━━━ Document passage
Find out more on Cate's website.

Suggested read
I had to mention Sophie's book because it has a similar feel to Splintered Light. However, the book which I instantly thought of while reading Splintered Light is Looking For JJ by another amazing author, Anne Cassidy (Young Adult, 10E/10E)

How We Talk About Girls by Cate Sampson

Nayu here! Cate's post will be up in a few lines from now (which technically is down, not up!) As part of the blog tour for Splintered Light Cate speaks about how girls are viewed, which is a necessary topic seeing as Splintered Light features a girl (although not as much as I'd hoped...) Thanks Cate for writing such a good read (even with the less than ideal Leah page time) & for stopping by on your blog tour to NRC! 

Here's Cate!

I am writing this by way of a Mea Culpa. I realise I have sinned. It all started this week, when I saw a news article reporting that the actress Daisy Lewis, of Downton Abbey, had told journalists that she did not want to be described as ‘feisty’ because the word was patronising towards women.
 
‘Have you ever heard a male character on screen described as feisty? I think not,’ she is reported to have said in an interview with the Daily Mail.
 
Hmm, I thought grimly, she’s right. Grimly, because I remember clearly writing a blog post called ‘Top Ten Gritty Girls’ last year. I knew at the time that something didn’t sit right with the title, but I couldn’t quite put my finger on it.
 
Carnaby, my first Young Adult crime novel, published last year, has a teenage girl at its heart. She’s a strong person facing terrible difficulty. Splintered Light, which came out in August, is the interwoven story of three teenagers: a strong girl, a strong boy, and a much weaker boy. We need descriptive words, but they are dangerous ground, and we must walk it carefully.
━━━━━━
Exercise A:
In the blog post, give again the part that opens with the words containing "How We Talk" and closes with "Here's Cate!", with "blog tour" replaced by "book tour".
Exercise B:
Answer these questions from the blog post:
(i) Which actress said she did not want to be described as "feisty"?
(ii) In which month did Splintered Light come out?
(iii) What was the title of the blog post written last year?
━━━ Excerpted records
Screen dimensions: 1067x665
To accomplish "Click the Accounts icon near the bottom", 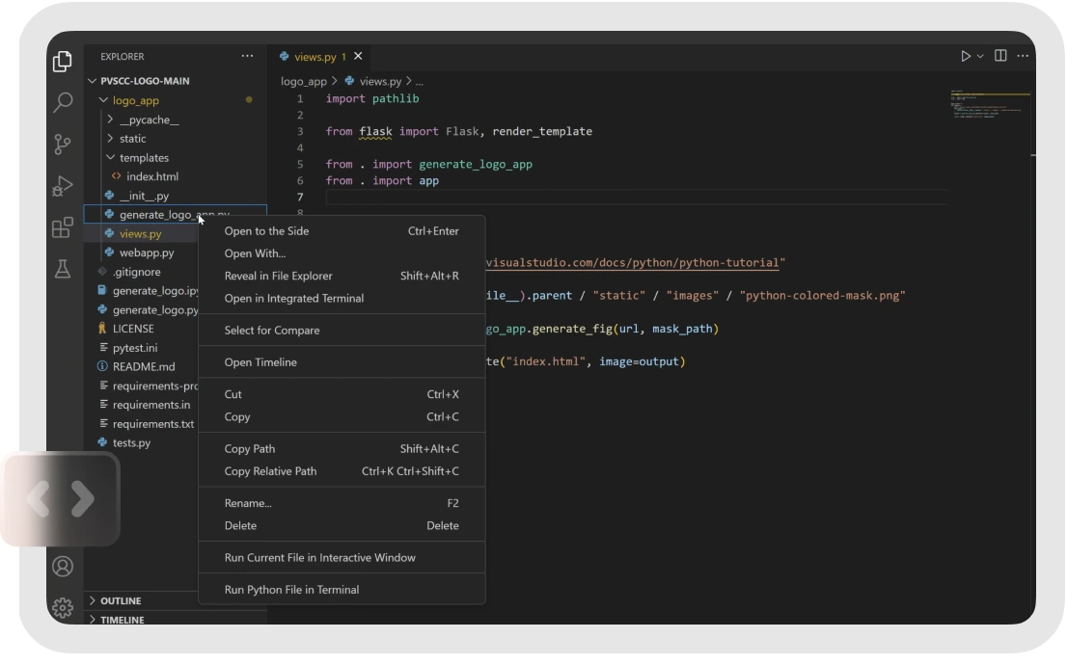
━━━━━━
━━━ Excerpted records
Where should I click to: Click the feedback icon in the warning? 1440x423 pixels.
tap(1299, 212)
━━━━━━
Expected answer A:
How We Talk About Girls by Cate Sampson

Nayu here! Cate's post will be up in a few lines from now (which technically is down, not up!) As part of the book tour for Splintered Light Cate speaks about how girls are viewed, which is a necessary topic seeing as Splintered Light features a girl (although not as much as I'd hoped...) Thanks Cate for writing such a good read (even with the less than ideal Leah page time) & for stopping by on your book tour to NRC! 

Here's Cate!

Expected answer B:
(i) Daisy Lewis
(ii) August
(iii) "Top Ten Gritty Girls"